**To do**
A: In the article below on land mines in Yemen, where did the land mine explode that killed Mohammad Hanbala?
B: Copy everything in the land mines article from "In 2018, Rabab" down to "and al-Jawf governorates." word for word.

**Passage for review**
○ ○ ○

Land mines continue to haunt women, children in Yemen

3 years ago
Land mines continue to haunt women, children in Yemen

SANAA, Yemen - For more than eight years now, the bloody conflict in Yemen has killed and wounded civilians from all segments of society. A large proportion of them are women and children who fell victim to land mines planted by Houthis.

In 2017, Dalila Abdo Ahmad and her cousin Afaf went out to get water in the Sabir al-Mawadim district of Taiz governorate. No one knew that in the night before, Houthi operatives had sneaked in to plant mines throughout the city. As the two women walked, a mine blew up. Dalila lost both her feet. Afaf lost her right foot and broke the other.

In 2018, Rabab Qaed left her house in al-Saeediya town in al-Khawkhah district of al-Hodeidah governorate with her cousin Mohammad Hanbala to visit her husband in detention.

On their way, the pair crossed the Dhimmi bridge where a land mine planted by the Houthi rebels exploded, killing Hanbala on the spot. Five days later, Qaed succumbed to her wounds.

According to a United Nations Office for the Coordination of Humanitarian Affairs report issued Nov. 15, land mines in Yemen have caused about 300 civilian casualties, including 95 deaths and 248 injuries, between April and September 2022. The most affected areas are the front lines in al-Hodeidah and al-Jawf governorates.

○ ○ ○

**Information supplied**
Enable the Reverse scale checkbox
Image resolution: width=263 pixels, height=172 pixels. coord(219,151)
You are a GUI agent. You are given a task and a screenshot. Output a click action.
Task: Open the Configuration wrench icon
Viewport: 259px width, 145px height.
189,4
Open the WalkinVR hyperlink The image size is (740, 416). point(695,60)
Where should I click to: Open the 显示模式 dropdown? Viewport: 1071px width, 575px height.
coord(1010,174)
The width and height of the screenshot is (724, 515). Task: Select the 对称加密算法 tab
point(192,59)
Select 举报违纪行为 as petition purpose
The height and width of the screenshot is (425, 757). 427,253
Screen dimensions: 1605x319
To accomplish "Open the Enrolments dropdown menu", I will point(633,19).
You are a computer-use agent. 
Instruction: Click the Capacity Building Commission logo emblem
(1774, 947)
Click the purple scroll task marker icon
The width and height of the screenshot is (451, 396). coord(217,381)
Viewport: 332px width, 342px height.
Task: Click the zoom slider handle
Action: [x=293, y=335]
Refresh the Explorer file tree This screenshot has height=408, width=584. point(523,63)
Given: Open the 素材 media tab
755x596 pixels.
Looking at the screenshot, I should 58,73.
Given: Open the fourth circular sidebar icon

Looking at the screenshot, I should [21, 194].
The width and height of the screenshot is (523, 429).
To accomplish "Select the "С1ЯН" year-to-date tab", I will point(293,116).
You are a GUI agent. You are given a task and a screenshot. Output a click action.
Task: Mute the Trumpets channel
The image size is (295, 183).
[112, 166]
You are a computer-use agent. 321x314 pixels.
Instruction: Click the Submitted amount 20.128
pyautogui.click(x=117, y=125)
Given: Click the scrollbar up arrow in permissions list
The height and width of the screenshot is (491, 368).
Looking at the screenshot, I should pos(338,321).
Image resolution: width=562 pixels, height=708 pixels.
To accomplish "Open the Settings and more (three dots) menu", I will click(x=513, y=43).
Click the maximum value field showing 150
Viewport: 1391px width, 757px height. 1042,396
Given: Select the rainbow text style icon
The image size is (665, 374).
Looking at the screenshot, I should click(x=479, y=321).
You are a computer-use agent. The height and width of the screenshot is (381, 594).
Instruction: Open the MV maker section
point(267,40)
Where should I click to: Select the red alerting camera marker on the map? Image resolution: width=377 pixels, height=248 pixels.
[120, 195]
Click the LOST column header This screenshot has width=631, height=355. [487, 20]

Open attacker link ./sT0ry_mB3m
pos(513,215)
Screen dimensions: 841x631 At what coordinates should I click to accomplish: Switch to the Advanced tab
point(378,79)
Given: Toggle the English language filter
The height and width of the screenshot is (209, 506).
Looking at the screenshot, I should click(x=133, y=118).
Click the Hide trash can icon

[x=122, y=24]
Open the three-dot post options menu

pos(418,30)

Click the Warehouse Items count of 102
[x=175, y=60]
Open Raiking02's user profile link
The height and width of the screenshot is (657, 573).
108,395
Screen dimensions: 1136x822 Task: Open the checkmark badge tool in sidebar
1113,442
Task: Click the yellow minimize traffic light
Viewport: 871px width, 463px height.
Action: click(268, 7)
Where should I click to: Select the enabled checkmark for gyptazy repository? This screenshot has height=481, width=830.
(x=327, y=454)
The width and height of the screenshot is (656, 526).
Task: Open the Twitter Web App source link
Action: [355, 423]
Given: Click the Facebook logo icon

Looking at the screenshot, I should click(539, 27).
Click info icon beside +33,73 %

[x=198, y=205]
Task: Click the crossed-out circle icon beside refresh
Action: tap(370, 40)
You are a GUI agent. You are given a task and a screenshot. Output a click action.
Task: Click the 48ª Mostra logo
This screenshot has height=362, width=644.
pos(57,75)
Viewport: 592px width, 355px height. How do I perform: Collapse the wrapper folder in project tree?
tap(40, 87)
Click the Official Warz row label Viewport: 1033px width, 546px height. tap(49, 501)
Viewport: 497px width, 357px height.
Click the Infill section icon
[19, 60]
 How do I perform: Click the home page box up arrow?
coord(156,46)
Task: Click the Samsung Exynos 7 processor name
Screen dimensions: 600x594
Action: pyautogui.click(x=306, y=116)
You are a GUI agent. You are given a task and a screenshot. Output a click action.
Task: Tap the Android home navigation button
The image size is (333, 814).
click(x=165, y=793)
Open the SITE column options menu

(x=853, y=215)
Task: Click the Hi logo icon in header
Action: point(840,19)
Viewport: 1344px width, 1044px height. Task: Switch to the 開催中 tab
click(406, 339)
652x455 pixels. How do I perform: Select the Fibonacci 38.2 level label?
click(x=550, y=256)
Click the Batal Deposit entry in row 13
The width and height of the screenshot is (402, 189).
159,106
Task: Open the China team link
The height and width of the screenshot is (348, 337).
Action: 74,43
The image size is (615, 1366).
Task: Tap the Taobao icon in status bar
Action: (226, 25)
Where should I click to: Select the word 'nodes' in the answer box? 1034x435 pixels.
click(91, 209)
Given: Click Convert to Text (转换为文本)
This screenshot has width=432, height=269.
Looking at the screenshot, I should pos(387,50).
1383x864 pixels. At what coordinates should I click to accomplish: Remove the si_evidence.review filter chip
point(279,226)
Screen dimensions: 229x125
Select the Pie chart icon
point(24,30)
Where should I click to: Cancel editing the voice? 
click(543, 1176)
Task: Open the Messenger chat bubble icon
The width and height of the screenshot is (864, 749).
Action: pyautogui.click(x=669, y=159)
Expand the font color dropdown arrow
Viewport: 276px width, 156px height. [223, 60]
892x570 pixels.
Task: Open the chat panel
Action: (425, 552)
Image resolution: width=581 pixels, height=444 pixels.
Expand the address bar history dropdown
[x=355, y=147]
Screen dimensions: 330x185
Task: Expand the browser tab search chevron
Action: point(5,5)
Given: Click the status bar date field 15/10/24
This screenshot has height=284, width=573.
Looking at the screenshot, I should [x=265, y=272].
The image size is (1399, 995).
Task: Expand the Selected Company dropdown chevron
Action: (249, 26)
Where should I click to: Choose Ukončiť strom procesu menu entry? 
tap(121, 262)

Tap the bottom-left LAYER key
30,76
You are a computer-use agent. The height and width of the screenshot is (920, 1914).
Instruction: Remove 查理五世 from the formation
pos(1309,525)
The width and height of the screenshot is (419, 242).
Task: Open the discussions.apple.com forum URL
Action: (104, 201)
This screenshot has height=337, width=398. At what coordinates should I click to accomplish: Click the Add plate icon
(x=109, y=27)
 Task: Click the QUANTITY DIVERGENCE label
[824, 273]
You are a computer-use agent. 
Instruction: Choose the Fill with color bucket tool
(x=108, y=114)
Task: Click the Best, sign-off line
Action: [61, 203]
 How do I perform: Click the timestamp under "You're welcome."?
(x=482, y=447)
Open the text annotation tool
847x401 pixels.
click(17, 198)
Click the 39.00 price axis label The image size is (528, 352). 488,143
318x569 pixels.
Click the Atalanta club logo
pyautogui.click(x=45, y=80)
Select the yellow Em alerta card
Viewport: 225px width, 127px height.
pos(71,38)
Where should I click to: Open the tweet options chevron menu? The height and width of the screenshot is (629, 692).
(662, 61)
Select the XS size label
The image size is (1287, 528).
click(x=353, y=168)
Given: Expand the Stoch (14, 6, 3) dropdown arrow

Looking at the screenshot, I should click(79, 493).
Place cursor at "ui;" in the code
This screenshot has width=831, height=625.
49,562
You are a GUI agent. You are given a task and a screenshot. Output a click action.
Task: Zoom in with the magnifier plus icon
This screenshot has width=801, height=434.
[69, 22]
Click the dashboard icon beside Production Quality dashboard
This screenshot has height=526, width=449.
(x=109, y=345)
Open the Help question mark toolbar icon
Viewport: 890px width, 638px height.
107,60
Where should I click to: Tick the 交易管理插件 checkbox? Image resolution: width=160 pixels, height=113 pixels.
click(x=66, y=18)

○ ○ ○

**Results of the tasks**
A: On the Dhimmi bridge.

B:
In 2018, Rabab Qaed left her house in al-Saeediya town in al-Khawkhah district of al-Hodeidah governorate with her cousin Mohammad Hanbala to visit her husband in detention.

On their way, the pair crossed the Dhimmi bridge where a land mine planted by the Houthi rebels exploded, killing Hanbala on the spot. Five days later, Qaed succumbed to her wounds.

According to a United Nations Office for the Coordination of Humanitarian Affairs report issued Nov. 15, land mines in Yemen have caused about 300 civilian casualties, including 95 deaths and 248 injuries, between April and September 2022. The most affected areas are the front lines in al-Hodeidah and al-Jawf governorates.